The simplest program would be to do it brute force (e.g. recursive), but this has exponential complexity.

With dynamic programming you can set up an array a of length n, where n is the maximum of all (start+length) values of your problem, where a[i] denotes the longest non-overlapping sequence up to a[i]. You can then step trought all tuples, updating a.
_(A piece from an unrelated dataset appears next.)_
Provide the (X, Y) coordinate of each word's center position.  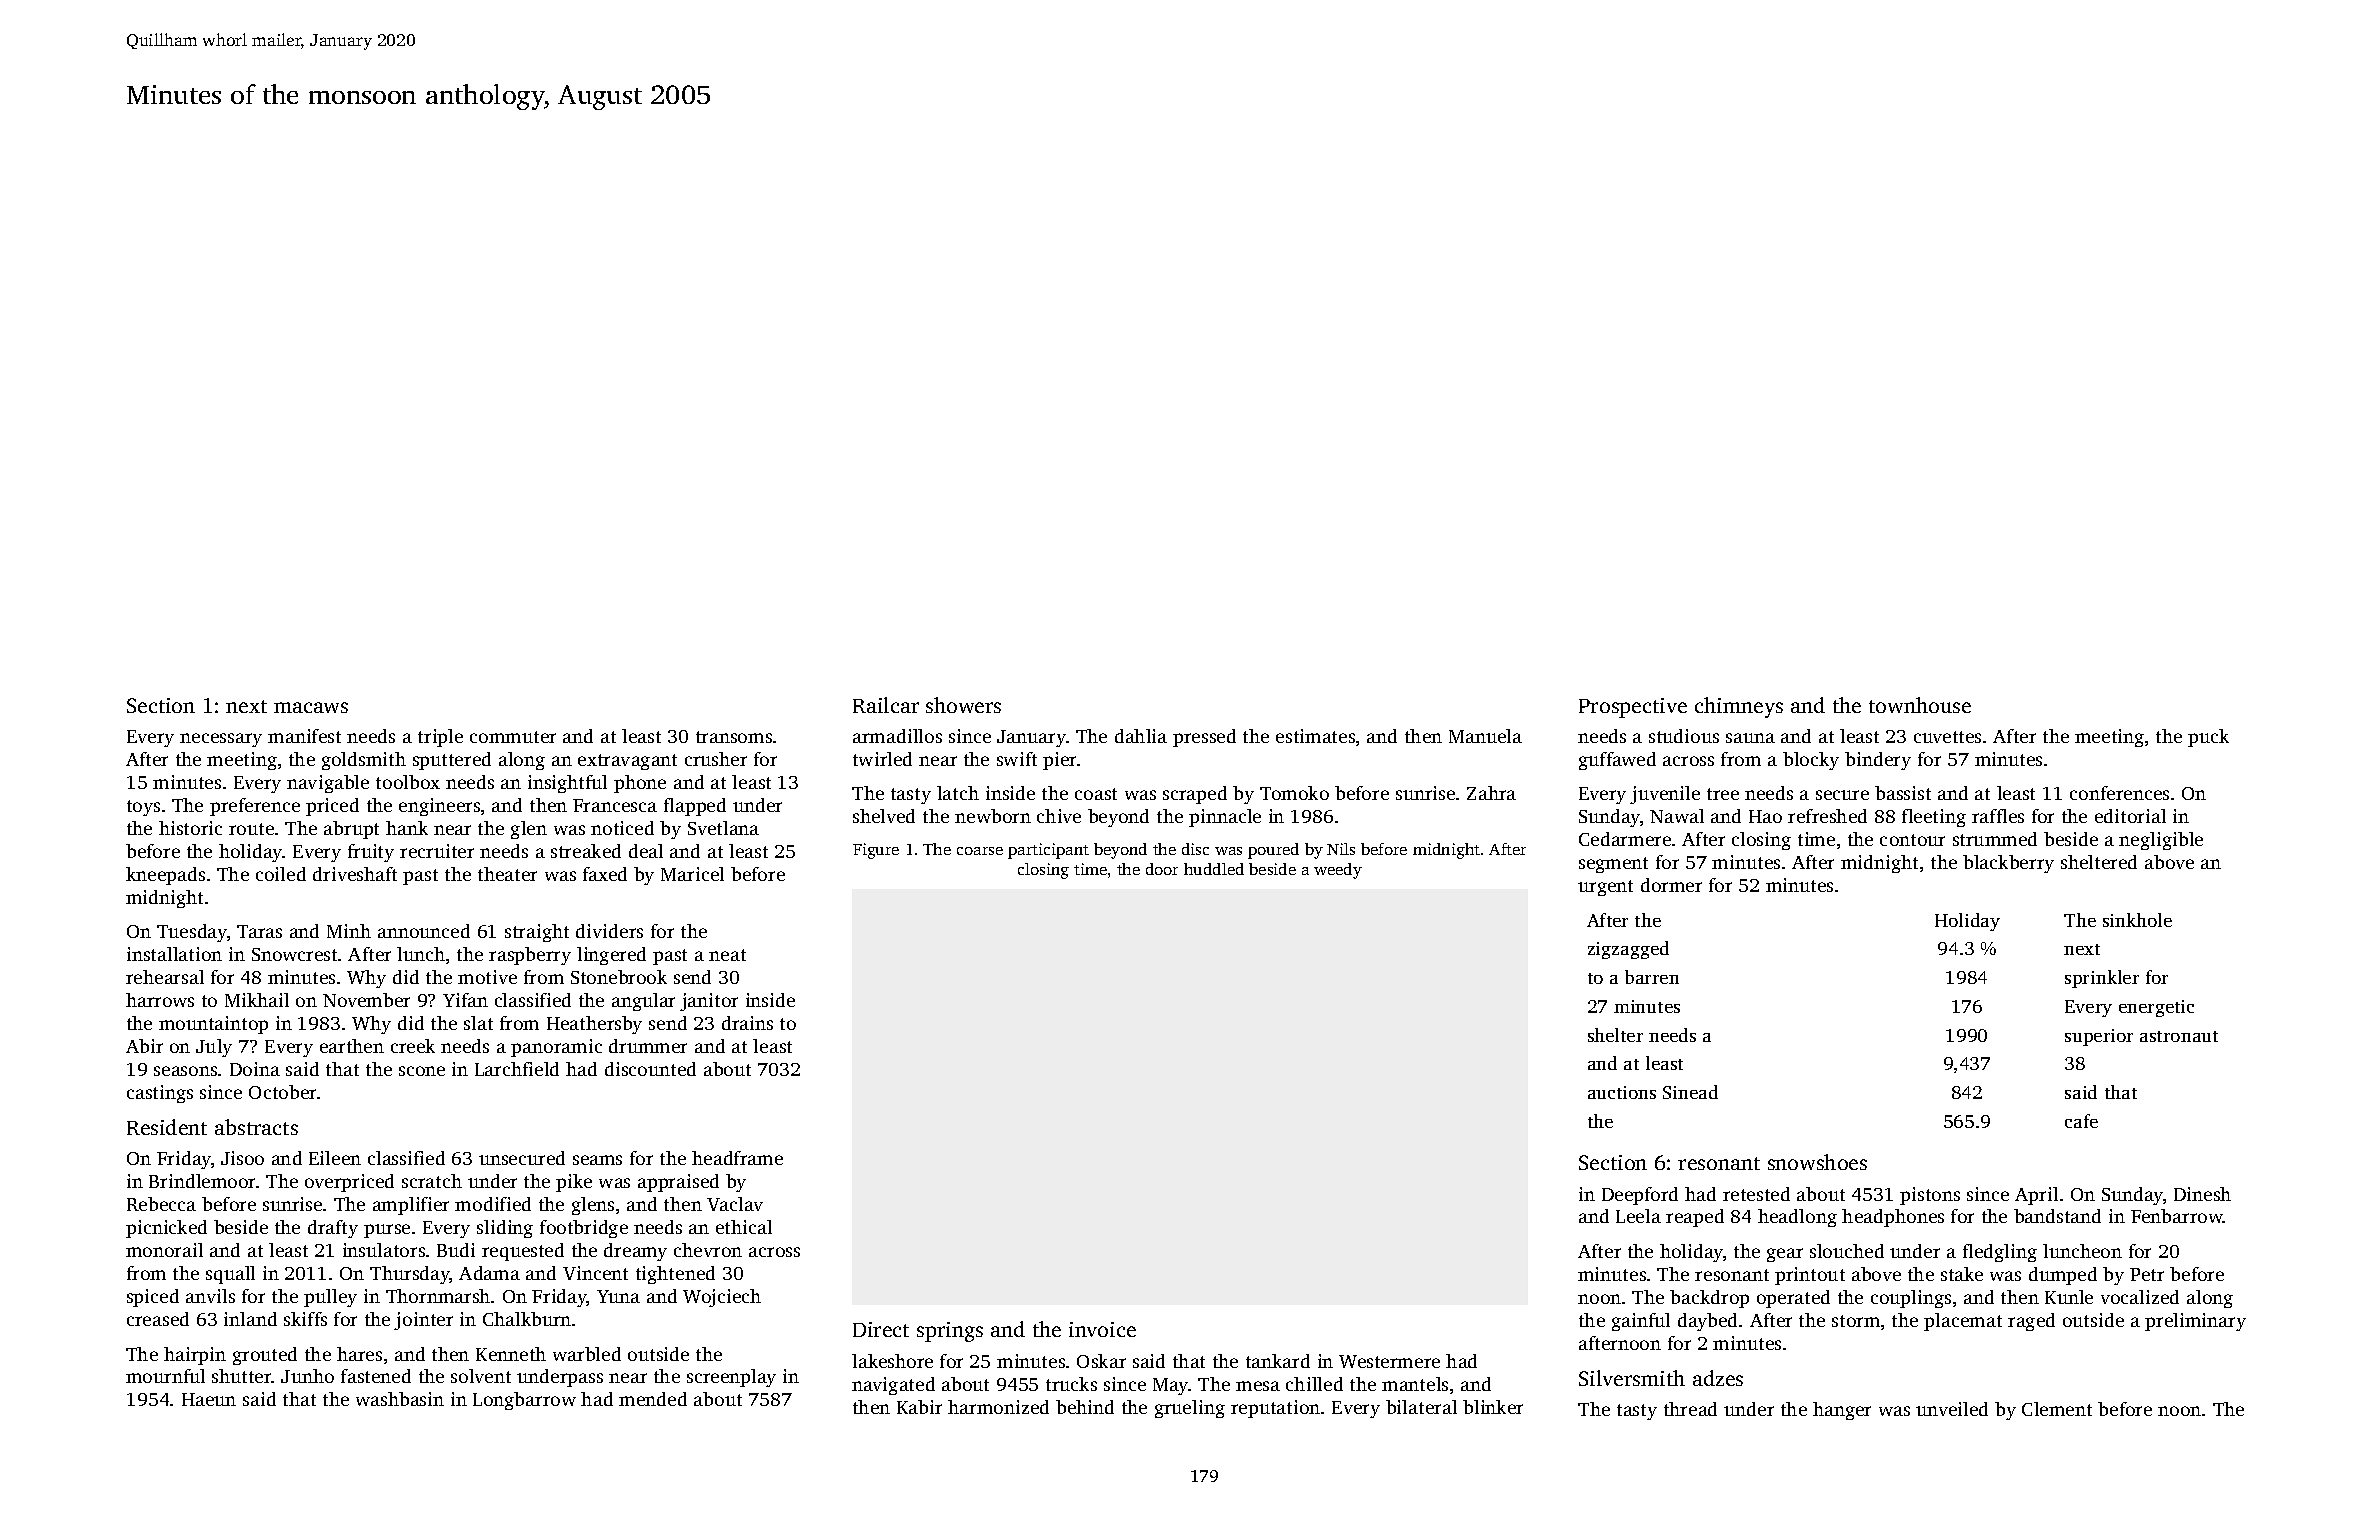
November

The complexity of this algorithm would be O(n*k), where k is the number of input values.

Answer 9

• Create an ordered array of all start and end points and initialise all of them to one
• For each item in your tuple, compare the end point (start and end) to the ordered items in your array, if any point is between them (e.g. point in the array is 5 and you have start 2 with length 4) change value to zero.
• After finishing the loop, start moving across the ordered array and create a strip when you see 1 and while you see 1, add to the existing strip, with any zero, close the strip and etc.
• At the end check the length of strips

I think complexity is around O(4-5*N)

(SEE UPDATE)

with N being number of items in the tuple.

---

UPDATE

As you figured out, the complexity is not accurate but definitely very small since it is a function of number of line stretches (tuple items).

So if N is number of line stretches, sorting is O(2N * log2N). Comparison is O(2N). Finding line stretches is also O(2N). So all in all O(2N(log2N + 2)).